“分人主義"と"愛"について

『マチネの終わりに』からまだ考えている。
割り切れない思いを抱えつつ探したら、今の自分に割としっくり来るようなBlogを見つけた。

「結婚した相手は、人生最愛の人ですか?」

ここ数年、平野啓一郎が波及させて来た「分人」という概念。「人間には、いくつもの顔がある。相手次第で、自然とさまざまな自分になる。」人間とは、「個人=individual=分けられぬもの」ではなく、「人間=dividual=分けられるもの」ではないのか。自分を全人格としてindividualな「本当の自分』と認識するのではなく、Aさんと一緒にいる自分、Bさんと一緒の自分、どっちも本当と受容する。人間を「分人」と捉える方が、本来的ではなかろうか?

愛とは、究極のところ、癒し、癒され、慈しみあう行為なのだ。音楽が根底に流れるこの本に似合う言葉のイメージでは、誰かと深いところで「共振、共鳴」できた時、お互いが癒される。

「共振、共鳴」は、芸術によっても、言葉によっても、体の交わりによっても生まれる。この小説では、「淫らである」ことすらも、共振共鳴の手段として、あるいは状態として肯定されているかのようだ。

蒔野と洋子にとって、きっかけは、祖母が亡くなった思い出の「石」についての会話。過去をめぐる概念で蒔野と洋子は深く共振する。わかる、理解してもらえる喜び。癒し。

音楽や詩、言葉を介して、やってくる共振共鳴の波。

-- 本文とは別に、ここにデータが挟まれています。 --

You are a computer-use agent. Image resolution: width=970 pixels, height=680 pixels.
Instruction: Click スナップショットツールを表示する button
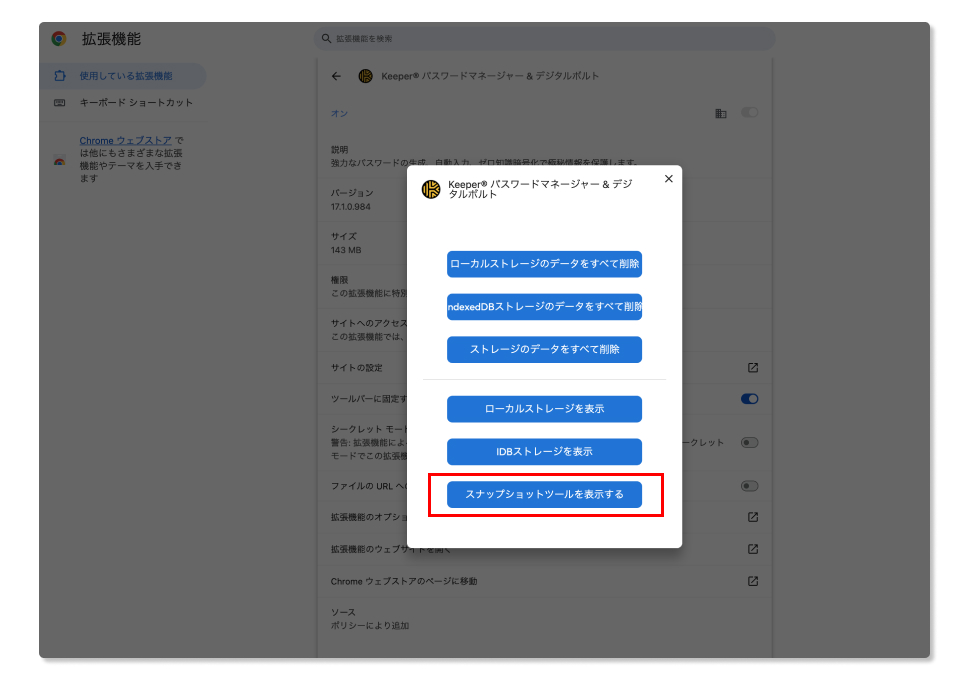[544, 495]
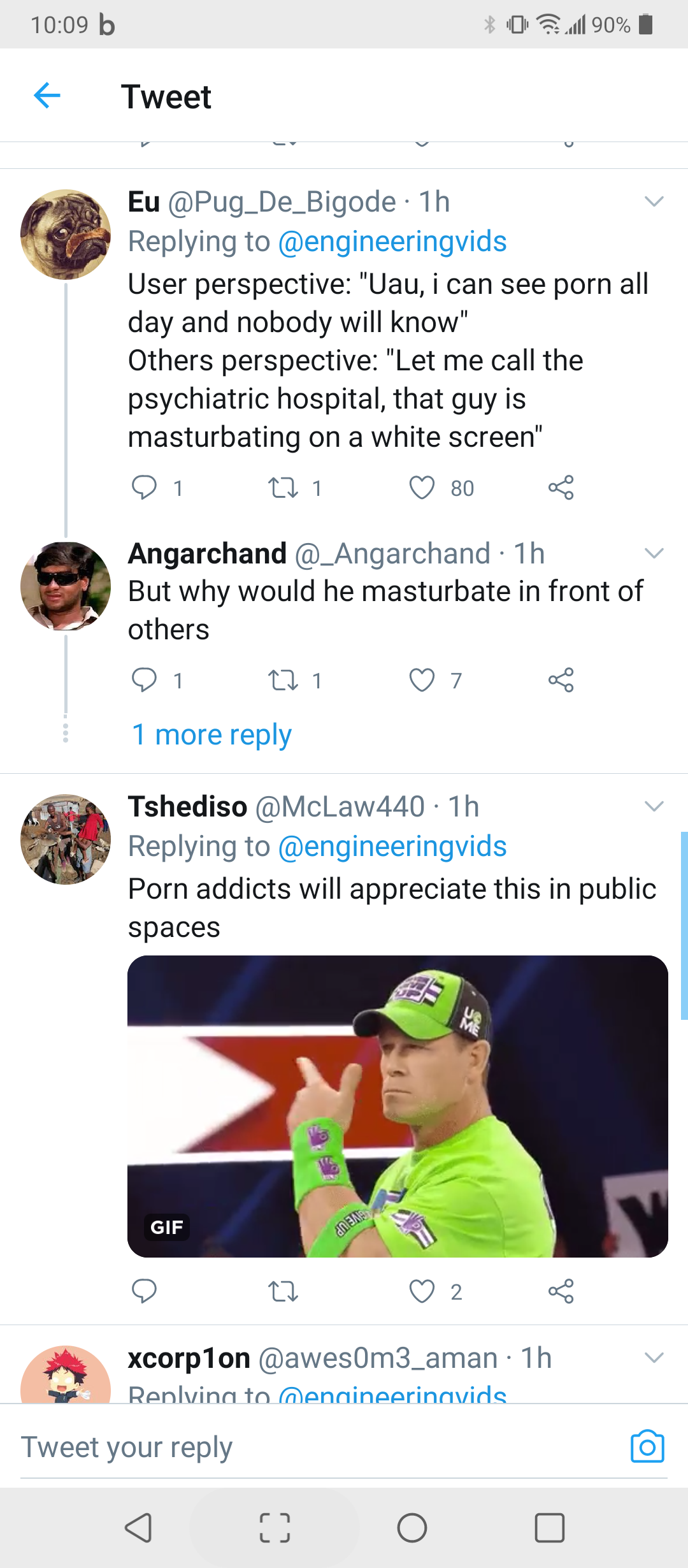Like Eu's tweet with 80 likes
This screenshot has height=1568, width=688.
tap(422, 488)
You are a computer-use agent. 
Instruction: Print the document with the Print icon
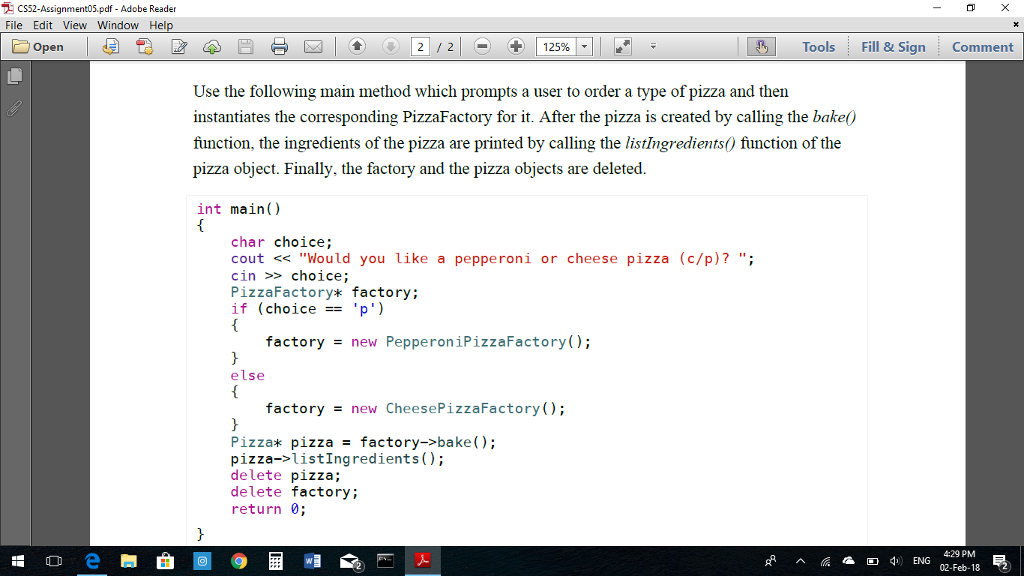point(278,46)
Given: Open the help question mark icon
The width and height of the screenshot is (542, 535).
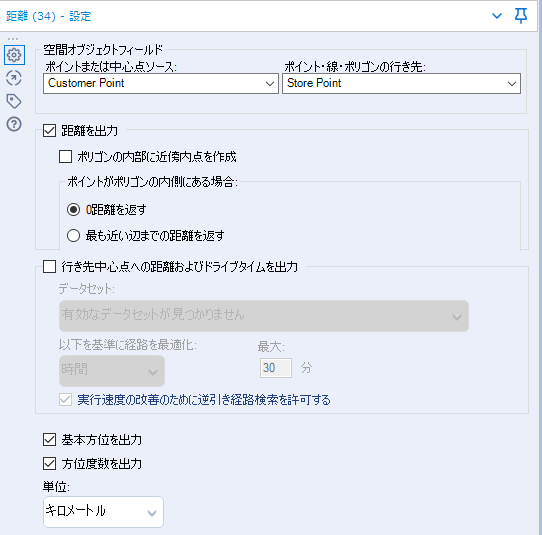Looking at the screenshot, I should click(x=14, y=124).
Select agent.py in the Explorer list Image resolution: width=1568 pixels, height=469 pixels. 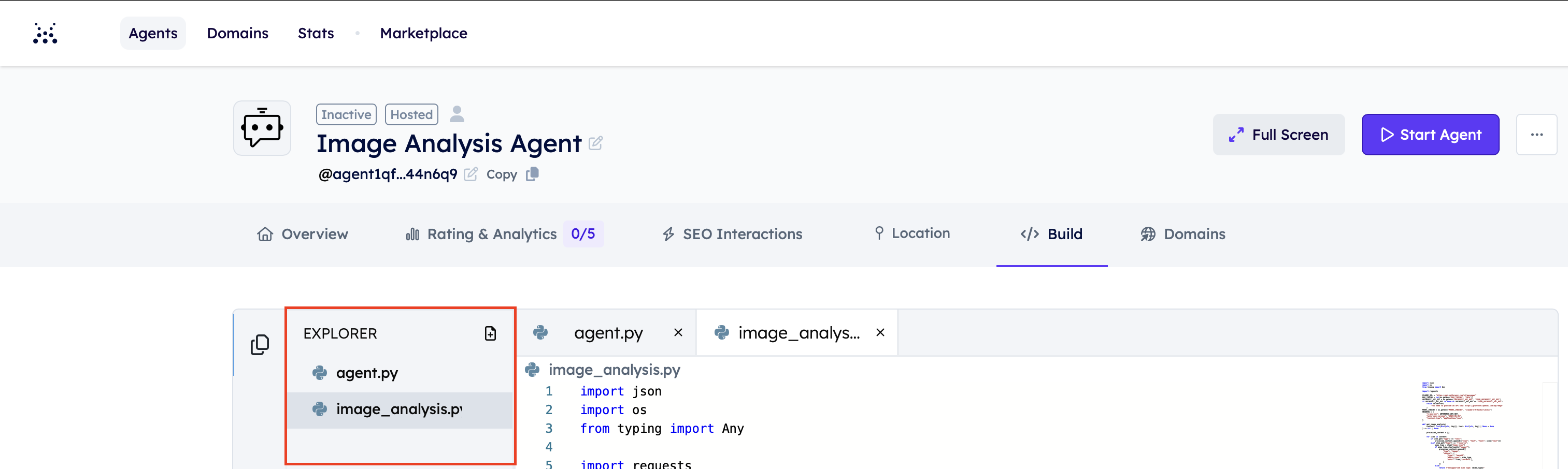pyautogui.click(x=366, y=373)
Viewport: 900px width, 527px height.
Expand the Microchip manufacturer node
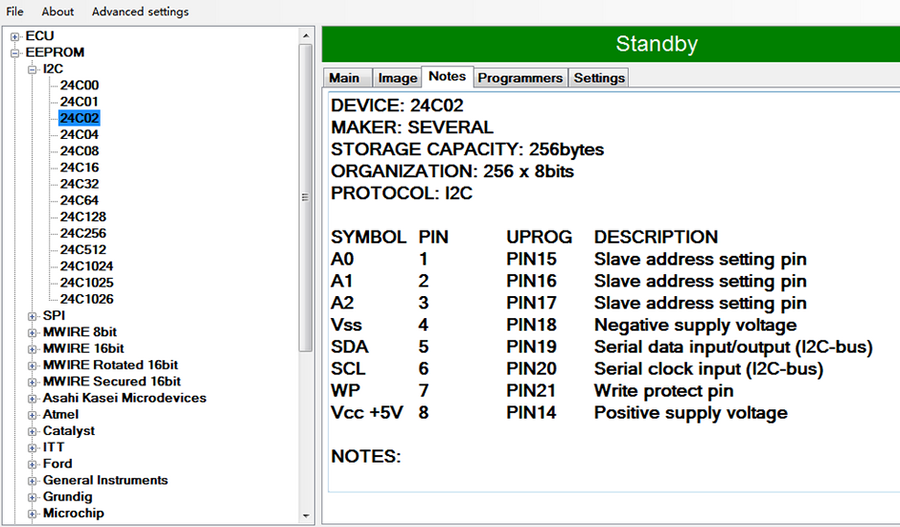tap(32, 514)
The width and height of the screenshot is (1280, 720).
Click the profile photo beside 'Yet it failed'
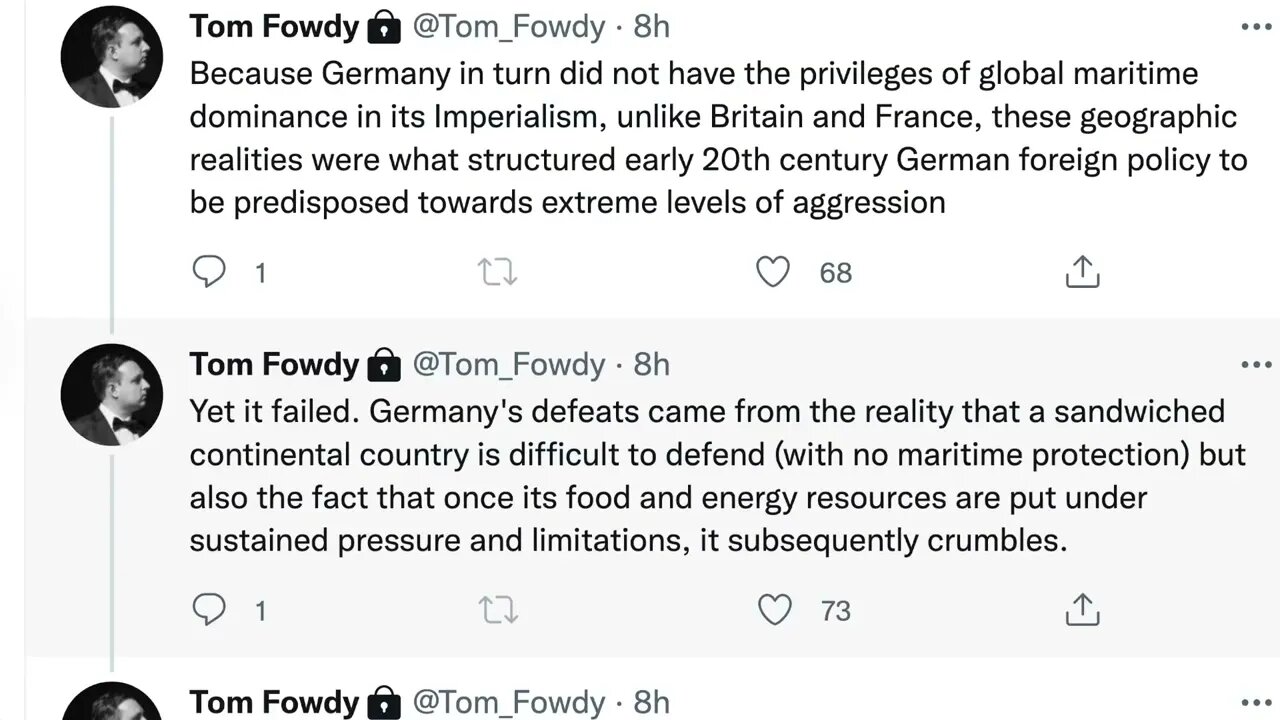(112, 395)
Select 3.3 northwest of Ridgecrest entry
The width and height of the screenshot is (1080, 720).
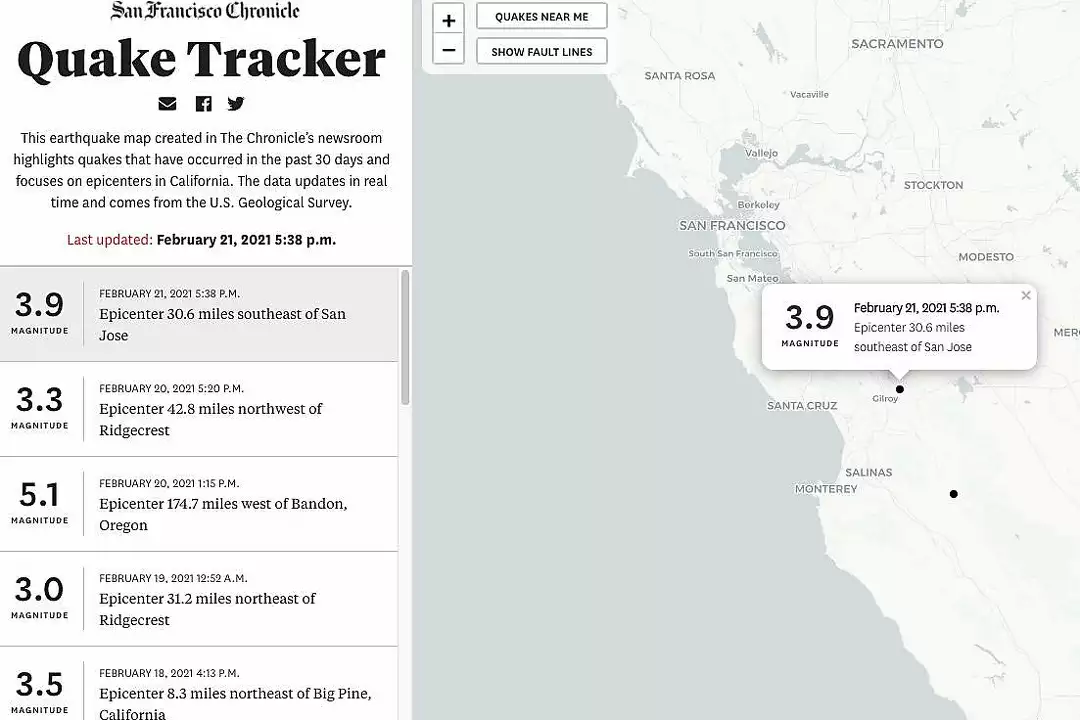[199, 409]
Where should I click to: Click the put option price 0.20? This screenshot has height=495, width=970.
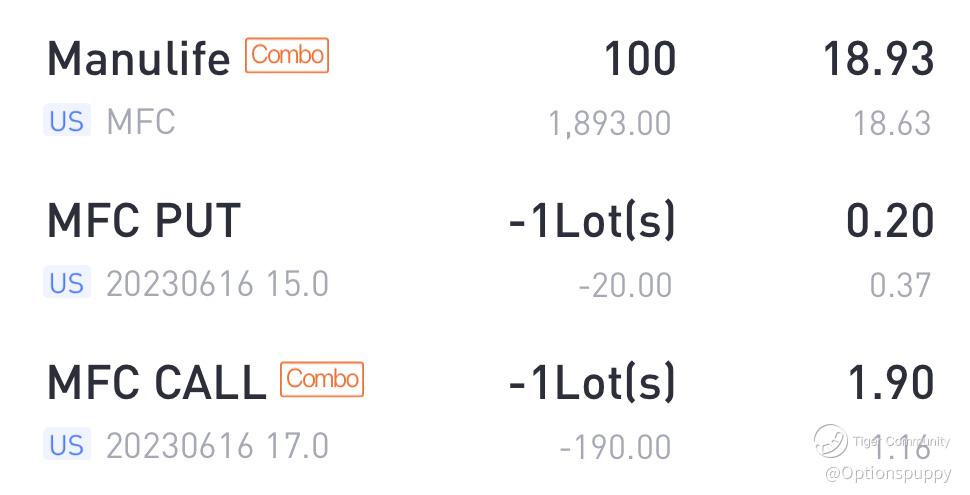pos(890,221)
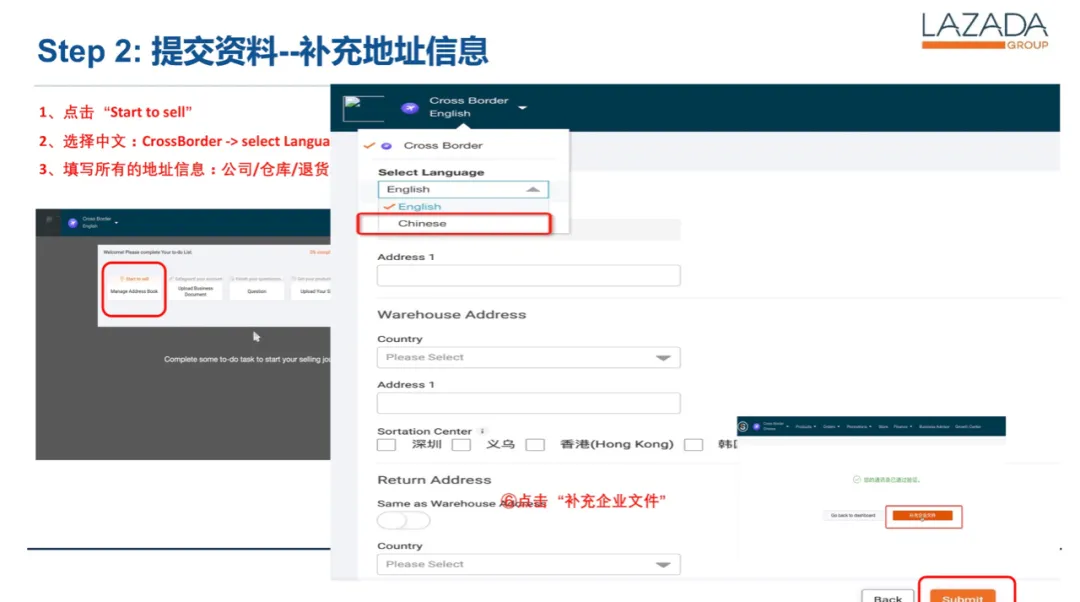Check the 香港 (Hong Kong) checkbox

point(536,444)
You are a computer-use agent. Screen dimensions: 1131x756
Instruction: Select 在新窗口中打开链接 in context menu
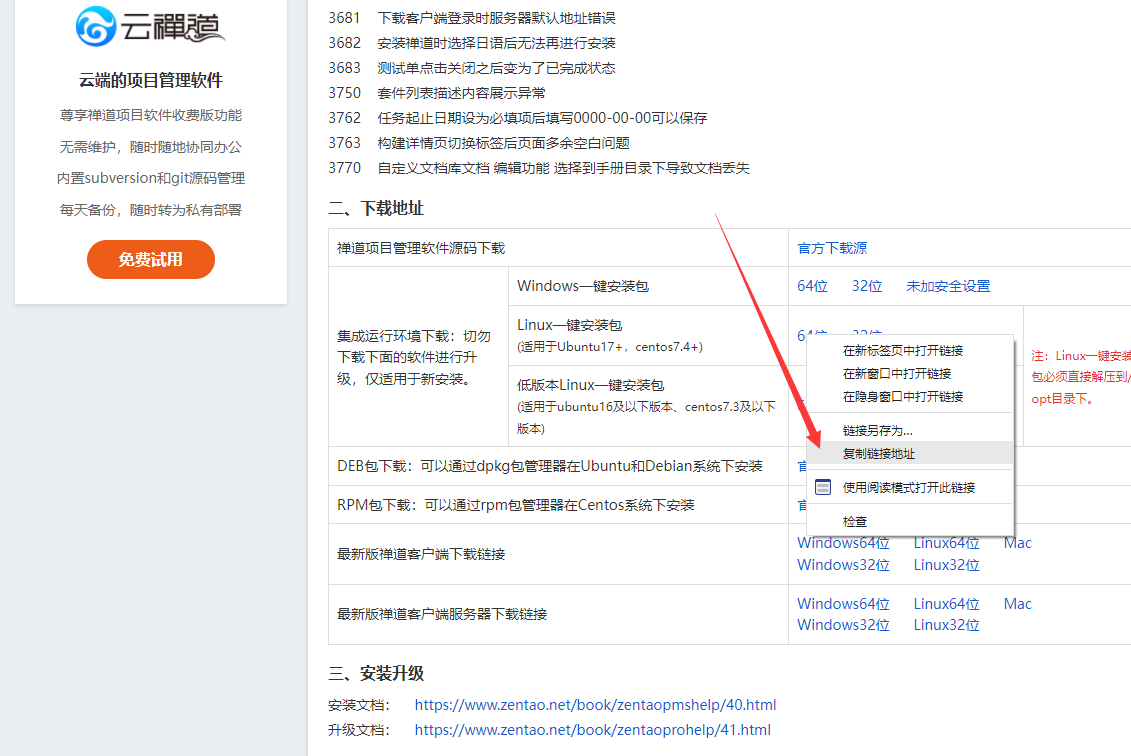tap(896, 374)
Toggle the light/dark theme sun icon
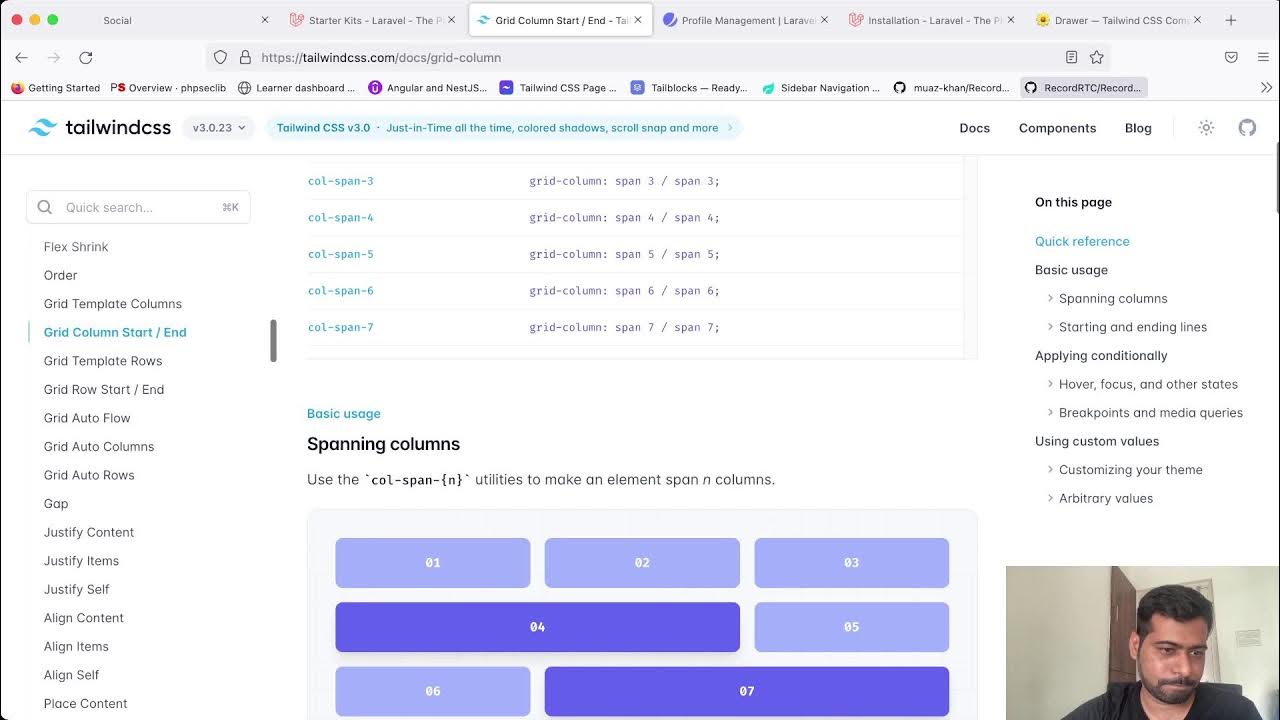Image resolution: width=1280 pixels, height=720 pixels. click(1206, 128)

極め付けは、「マチネの終わりに」二人が再会する場面。このクライマックスを、あなたは「不倫」と呼んで葬り去る事ができるだろうか?

配偶者以外の人に心が揺れ動き、相手と共振、共鳴してしまう「分人」は、現代では、人の道から外れた、間違った分人なのか?

蒔野、洋子の間で揺れ動く波は、時に大きく、時に穏やかになりながらも、途切れることなく、揺れ動き、響き合ってきた。その波が、マチネの後でも、未来に渡って動き続けて欲しい、そう願う気持ちは間違いなのだろうか?

このところ、自分の中で飼い慣らそうとしていた感情が、急に輪郭を持って浮かび上がってきた感じだった。
先日少し書いたPlatonicの概念に対する疑問にも通じる、この割り切れない感覚。

「分人」という概念について恥ずかしながら知らなかったので調べてみたら、下記の記事に辿り着いた。

人によって態度を変えていいのはなぜ?「分人主義」のススメ https://telling.asahi.com/article/12241682

積読本が沢山あるというのに、直ぐに読みたくてOffice近くの書店へ買いに走った。
確かにこの「分人主義」という考え方には共感する部分はあるのだけれど、現代社会のルールと真っ向から対峙するこの考え方を、自分の周囲と共有する事は、現時点の社会通念的にとても難しい。
でも、平野啓一郎という人の物の考え方には興味が湧いた。

何だか『マチネの終わりに』は、今の私の為に必要なものとして、“読まされた“のではないかと思えて来た。
恋愛映画も観ない、恋愛小説も殆ど読まない私がこのタイミングで触れたということは、きっと何か必然的なものであったのではないかと。
或いは、“呼ばれた“とでも言うべきだろうか。


「分人主義」が例えば結婚相手と共通概念として感覚を共有でき、お互いに納得出来たとして、果たして『私、今日はあの人と一緒にいたいから』と何の後ろめたさも持たずに宣言して、その人に逢いにゆけるだろうか?
反対に、『俺、あのひとと一緒にいる時間を増やしたいんだよね』とか言われて心から『ああそう。いってらっしゃい』と言えるのだろうか?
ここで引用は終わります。